-- Task prompt --
Check the listing below for lines with the word "dimensions" and say how many there are, with nothing but the number.
-*-*-
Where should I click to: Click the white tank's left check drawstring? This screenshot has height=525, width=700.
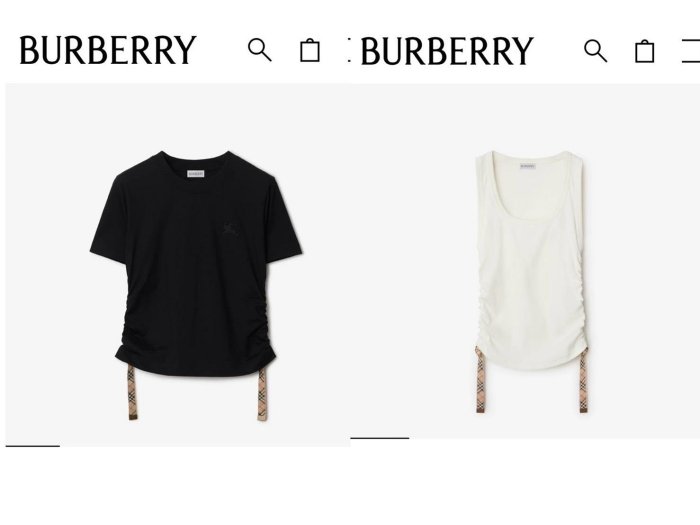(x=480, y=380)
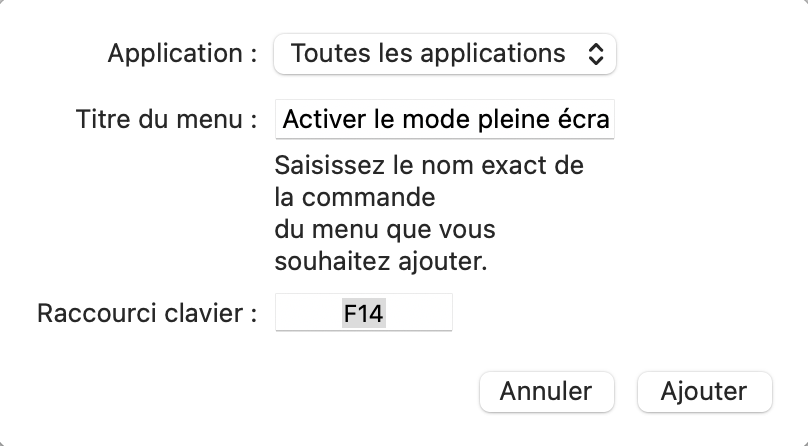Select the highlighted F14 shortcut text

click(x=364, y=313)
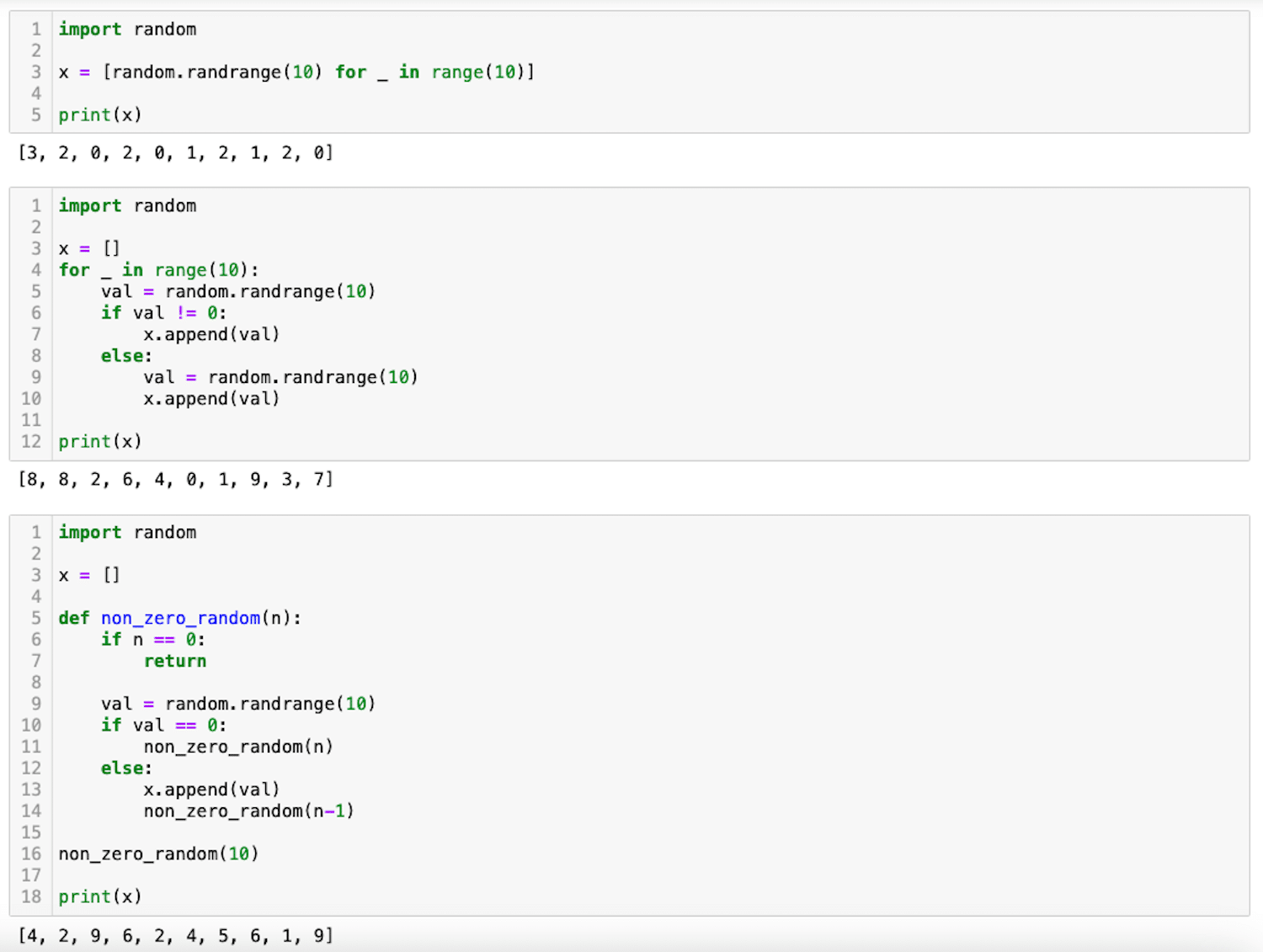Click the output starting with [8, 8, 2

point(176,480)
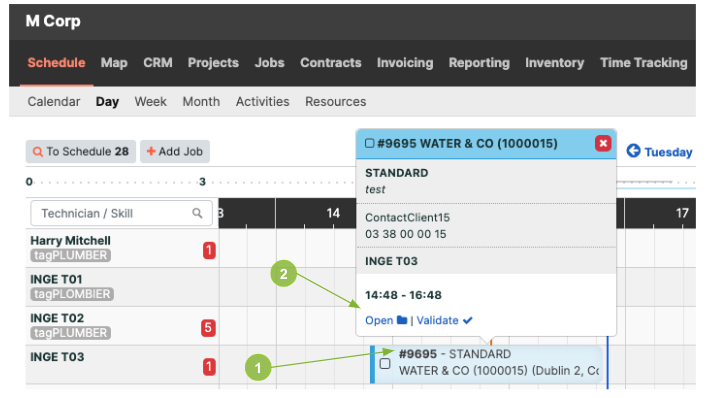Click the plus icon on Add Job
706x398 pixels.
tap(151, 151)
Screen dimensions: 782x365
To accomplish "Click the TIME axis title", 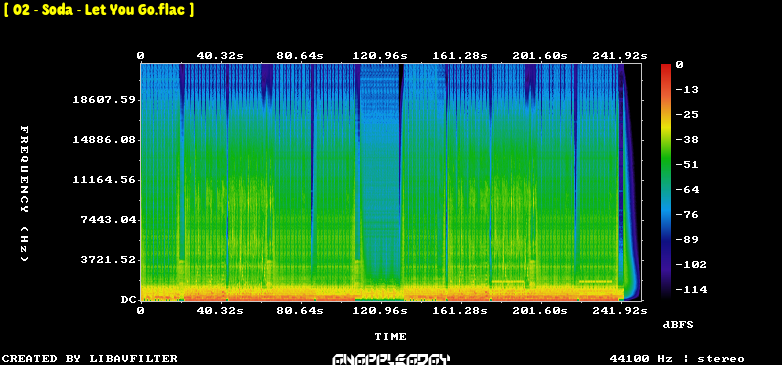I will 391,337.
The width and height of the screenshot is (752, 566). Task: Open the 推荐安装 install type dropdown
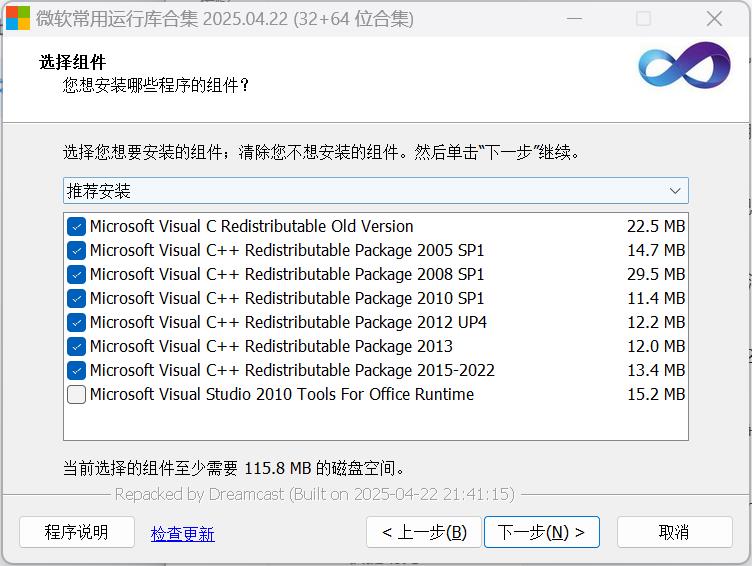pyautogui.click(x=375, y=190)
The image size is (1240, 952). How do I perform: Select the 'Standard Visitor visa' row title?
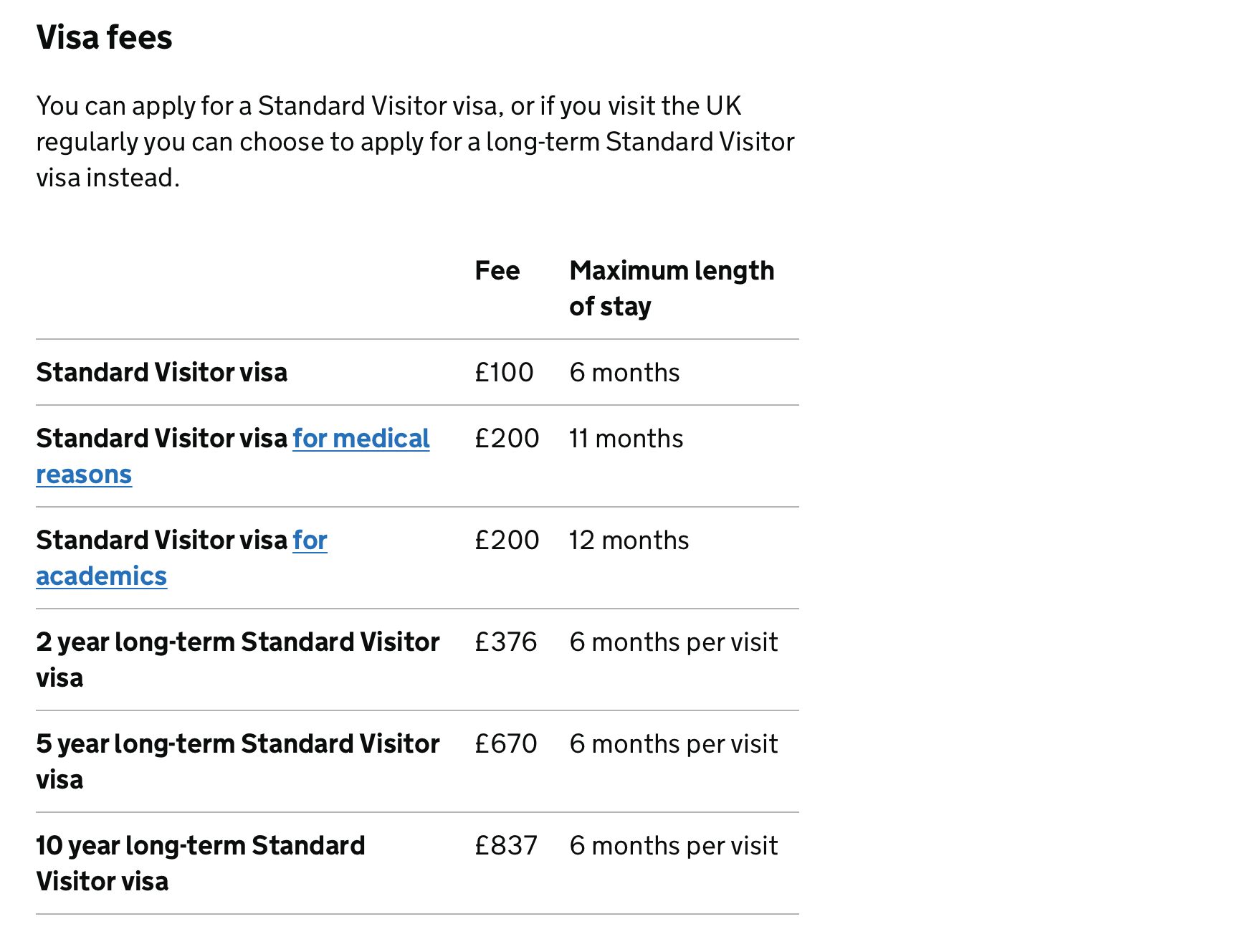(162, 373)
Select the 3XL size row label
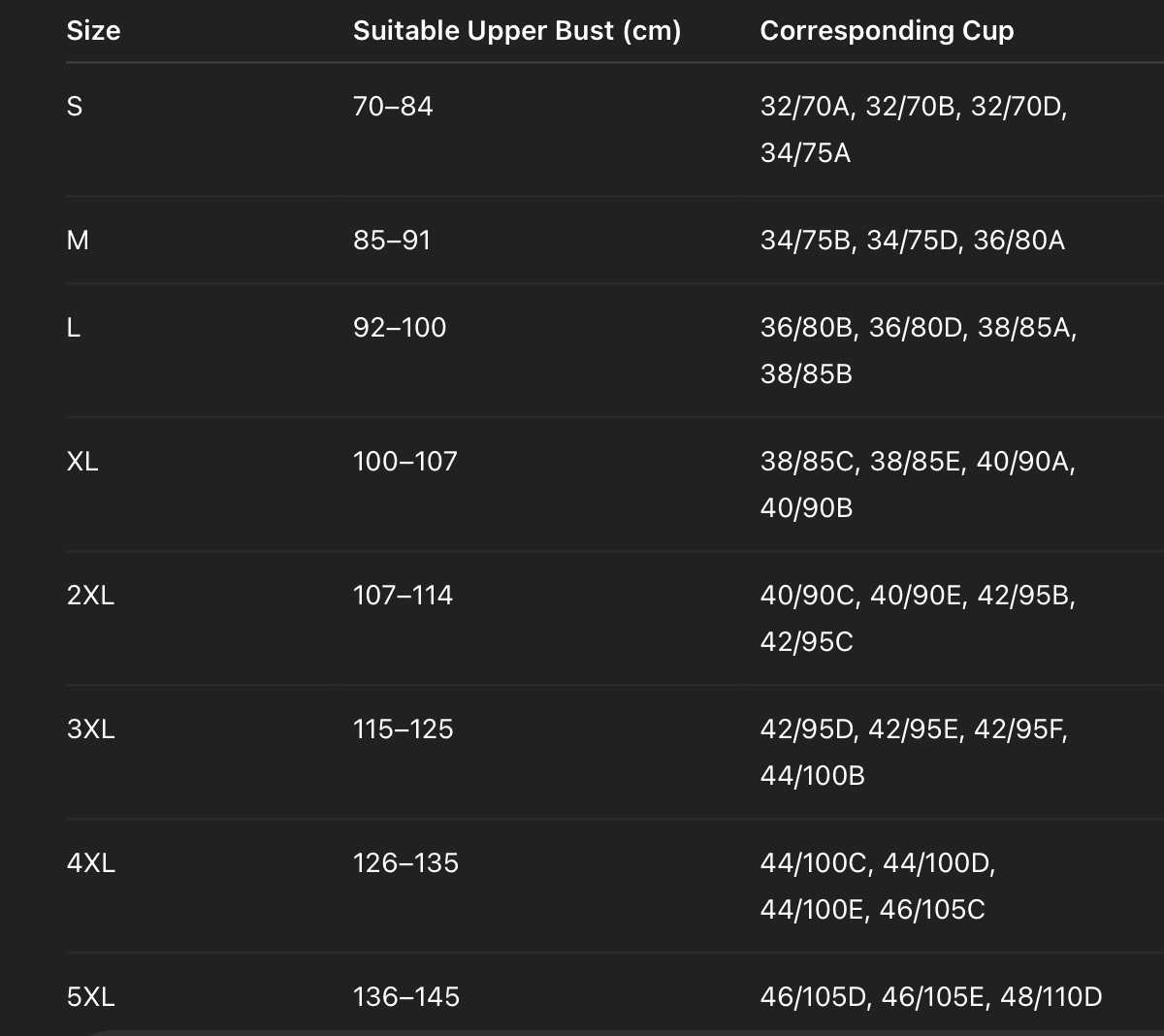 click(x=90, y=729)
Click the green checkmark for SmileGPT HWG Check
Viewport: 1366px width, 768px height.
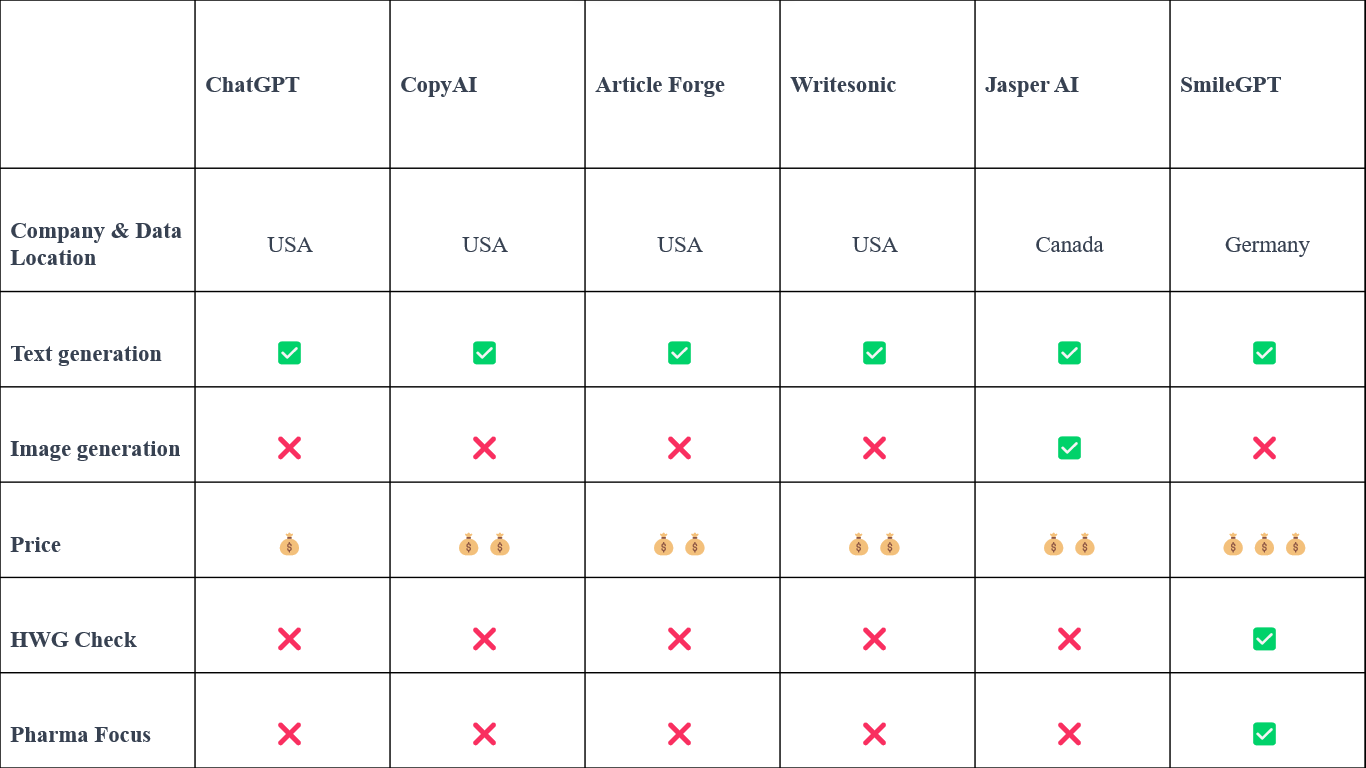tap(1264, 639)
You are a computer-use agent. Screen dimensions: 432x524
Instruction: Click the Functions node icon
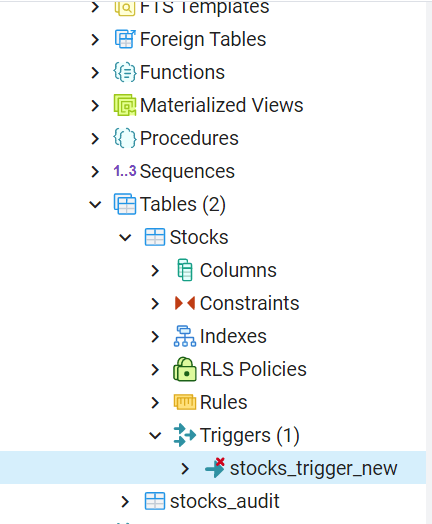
-*-*-
-- Answer to the exercise --
2